The Kenyan megastar torched the track at the adidas Grand Prix at Icahn Stadium on Randalls Island, winning the 800 meters in 1:41.78, the fastest time ever recorded in the United States and the ninth-best mark of all-time. Still, Rudisha believes he has more in the tank.
“It’s a good start and I hope by London I’ll be on top of my shape,” Rudisha said after he demolished the field in his U.S. debut.
Rudisha already owns the two fastest performances in history. He set the world record at 1:41.01 in 2010, two weeks after posting a 1:41.11 mark. Saturday, he stuck right on the rabbit and was never challenged. His countryman Alfred Kirwa Yego finished second in 1:44.49.
“It was a good race,” Rudisha said. “I came here expecting to run a fast race and I was feeling good so I decided to push it a little bit. I was aiming for 1:42, so the 1:41 is fantastic.”
Rudisha certainly stole the show at Icahn Stadium but the heavily Caribbean crowd relished the chance to see Jamaica’s Yohan Blake in the men’s 100 meters and he did not disappoint. Blake recovered from a shaky start to edge out Trinidad and Tobago’s Keston Bledman.
Blake clocked 9.90 with Bledman second in 9.93. American Michael Rodgers was third in 9.99. Blake said he was unaffected by the competition at the start line, even knowing that his training mate, Usain Bolt, posted 9.79 at the Bislett Games in Oslo a day before.
“I’m ‘The Beast’ so you know, I don’t really thinking about nothing,” he said to the crowd. “I just think about [beating] people.”
Tyson Gay gave him, and the rest of the world, something to ponder though. In his first race in nearly a year and after two surgeries, Gay won the ‘B’ section earlier in the day in 10.00.
“It feels good to be back out here,” Gay said. “I think my agent tricked me saying he was putting me in a low key heat. But then I get out here and see all the cameras. I was pretty nervous.”
Gay said he felt “no pain” in the race and has no plans to attempt a 100/200 double at the Olympic Trials. He intends to focus on the 100.
“I would like to get one more race in before the Trials. I have time to get better. I wanted to push through the finish. If I can’t get in a race I will probably try to mimic a race in practice. I’m satisfied with the time.”
The men’s 110 hurdles expected to bring fireworks but much of the excitement happened at the starting line instead of the finish after Aries Merritt was called for back-to-back false starts. He was initially allowed stay in the field under protest after the first call back.
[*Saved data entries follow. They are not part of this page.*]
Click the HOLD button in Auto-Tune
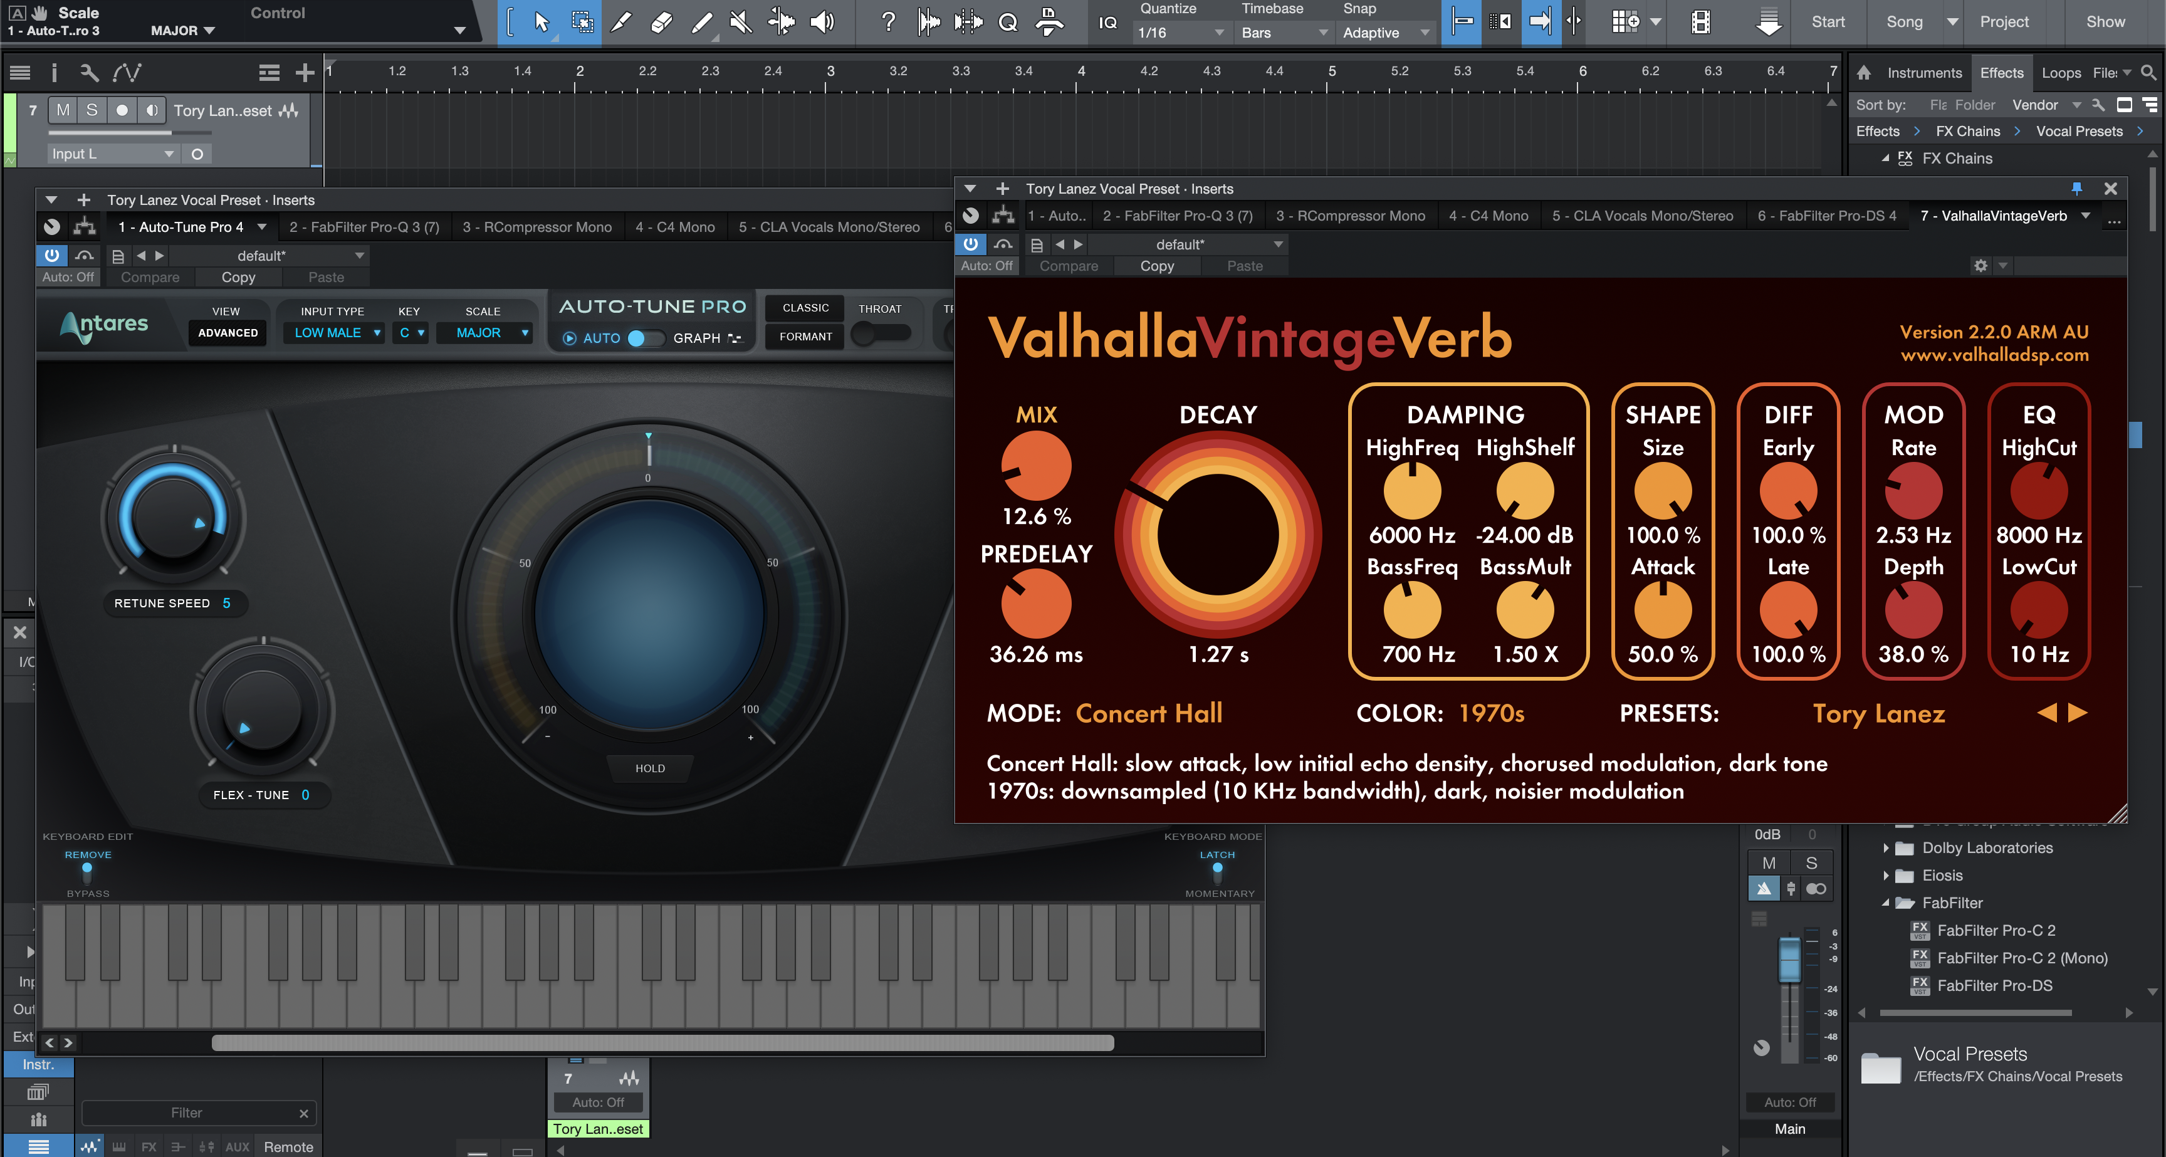Viewport: 2166px width, 1157px height. click(x=650, y=768)
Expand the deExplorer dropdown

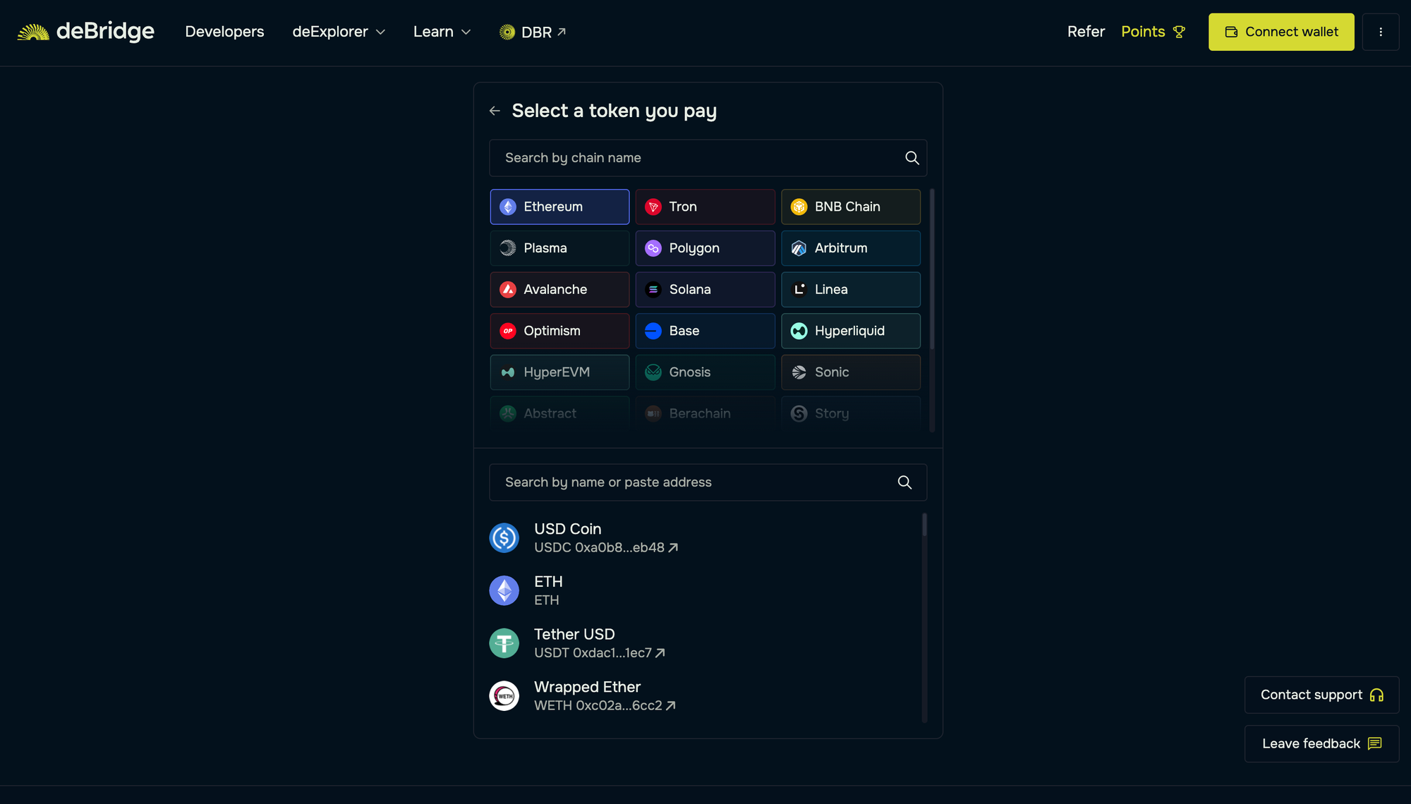coord(339,32)
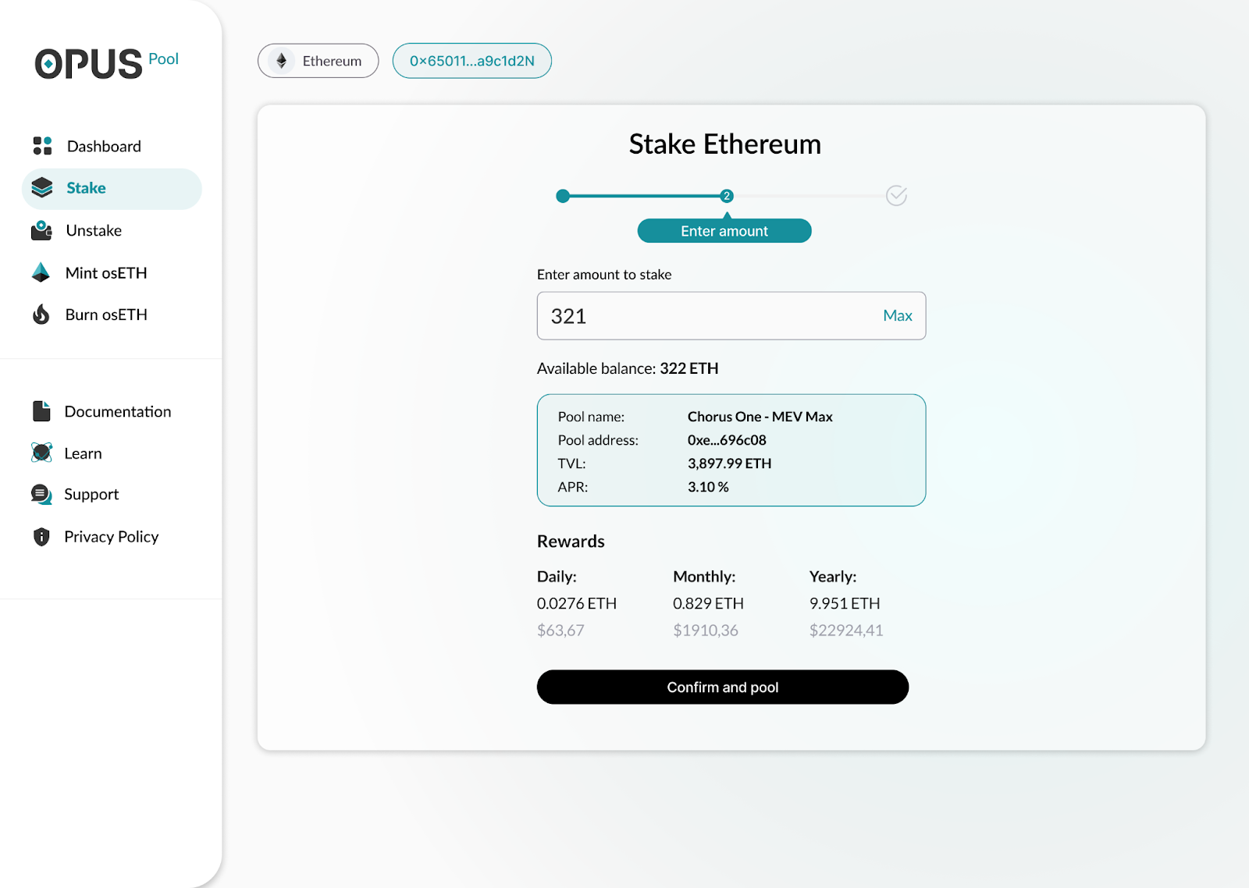Click the Learn atom icon
Viewport: 1249px width, 888px height.
(x=41, y=453)
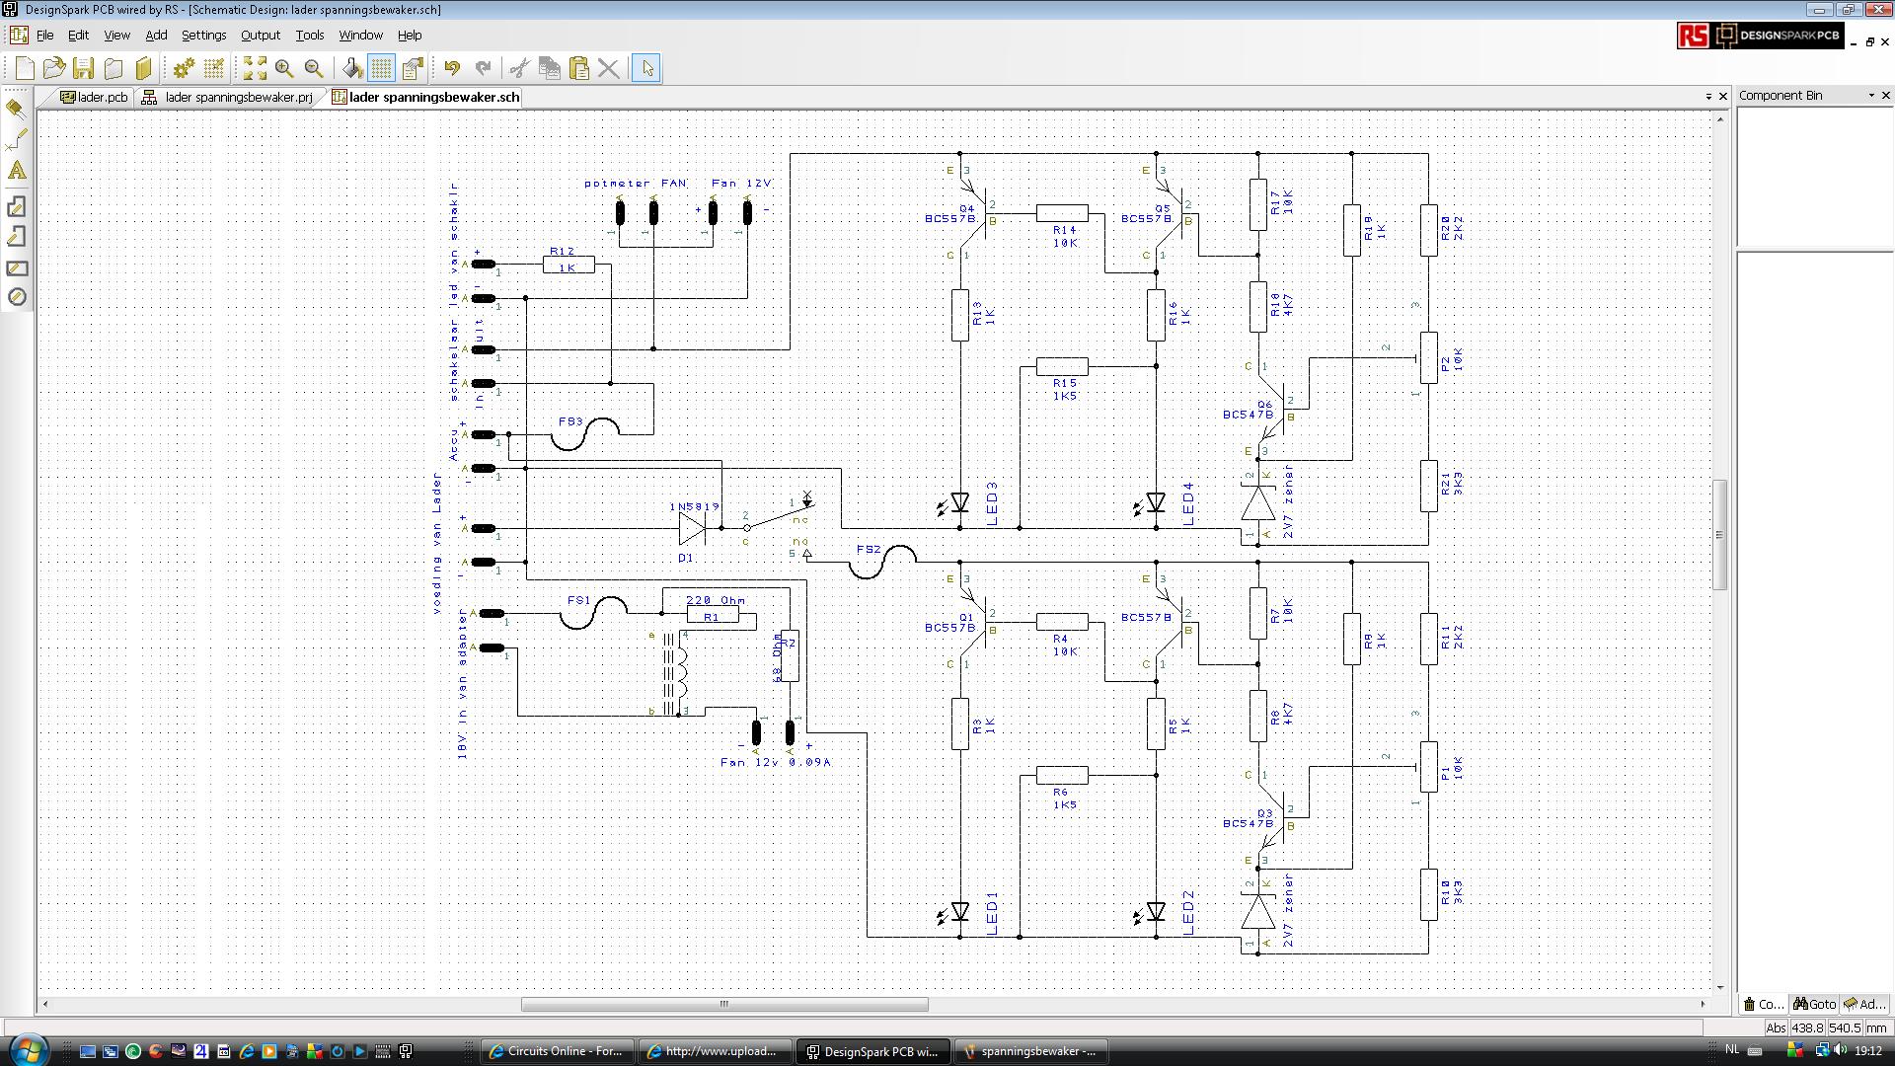Screen dimensions: 1895x1066
Task: Click the Zoom In magnifier icon
Action: coord(284,68)
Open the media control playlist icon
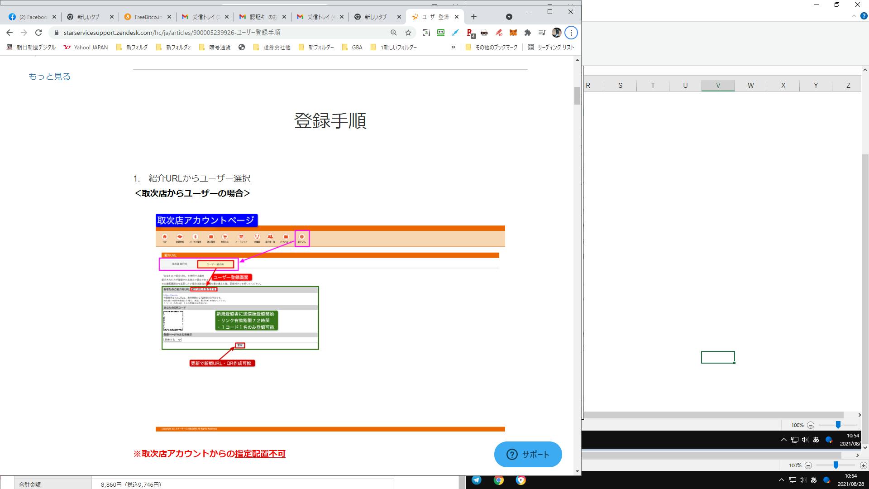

“The starter said my penalty was movement,” Merritt said. “Running under protest is good if you didn’t move. Clearly I didn’t move. It’s part of the sport. He said my foot was rattling in the block. You can’t run under protest twice. I’m not worried about it. Unfortunately, I didn’t run here. I was ready to come out and run a season best. Now I will have to go and get ready for Trials.”
Bernard Lagat used his trademark finishing kick to win the 1500 in 3:34.63. Jamaica’s Shelly-Ann Fraser-Pryce unloaded a 10.92 performance to win the women’s 100. Sanya Richard-Ross set a world-leading mark in the women’s 200 meters in 22.05, increasing her chances of attempting a 200/400 double at the Olympic Trials.
“I’m really thinking about it,” she said. “I feel great this season. Healthy again. My training is right on track. We’ll see.”
Ethiopia’s Tirunesh Dibaba made a triumphant return to the women’s 5,000, winning in 14:50.80. Her compatriot, Fantu Magiso, celebrating her 20th birthday, handled the women’s 800 meters in 1:57.48, breaking Ethiopia’s national record at setting the meet record. New Jersey high school star Ajee Wilson finished seventh in the race in a lifetime best 2:02.61. Amy Weissenbach, a high school star from California, was eighth in 2:04.03, a season-best.